3. André Carrillo fez, na passada sexta-feira, e na minha modesta opinião, o seu melhor jogo com a camisola do Benfica. Mostrou as suas imensas capacidades e evidenciou o seu entrosamento com a equipa, em especial nos momentos defensivos. Não foi ele e mais dez. Foi ele no onze. Com, entre outos, Zivkovic e Eliseu, Pizzi e Luisão, Júlio César e Fejsa. E também Jonas e Mitroglou. Os adeptos, todos aqueles que estiveram na Luz, consideraram-no, legitimamente, o melhor em campo. Não sei, de verdade, de alguns ficaram com dor de cotovelo pela exibição e, acima de tudo, pelo extraordinário momento do terceiro golo. Que culmina com um instante de arte individual após momentos de um virtuoso colectivismo. Vimos, sim, Carrillo mostrar na Luz tudo aquilo que já evidenciara em outros relvados de Portugal, da Europa, do Peru e da América do Sul. Acredito que Carrillo vai ser muito útil ao Benfica e a Rui Vitória. Como disse Lao Tse «nada é impossível a quem pratica a contemplação. Como ela, tornando-nos os senhores do mundo».

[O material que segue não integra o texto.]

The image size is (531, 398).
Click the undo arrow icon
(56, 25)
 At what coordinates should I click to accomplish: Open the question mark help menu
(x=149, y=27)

4. A tragédia no Uíge, no arranque da liga angolana, - conhecida como Girabola - é mais um momento de luto em razão do futebol. 17 pessoas morreram quando tentavam entrar no Estádio. Acredito que as autoridades angolanas, como em outras situações e em outros países, entenderam que era mais seguro não interromper o jogo. Mas fica sempre a dor de tanta morte associada a um jogo de futebol. Já que cada um - ou uma - que morreu, decerto com uma dor imensa, é um ser que não se repete. Tendo presente, nesta ante-véspera do Dia de São Valentim que como escreveu Guerra Junqueiro «a vida é um calvário. Sobe-se ao amor pela dor, à redenção pelo sofrimento». Verdade da vida. De todos os dias. Dos nossos dias."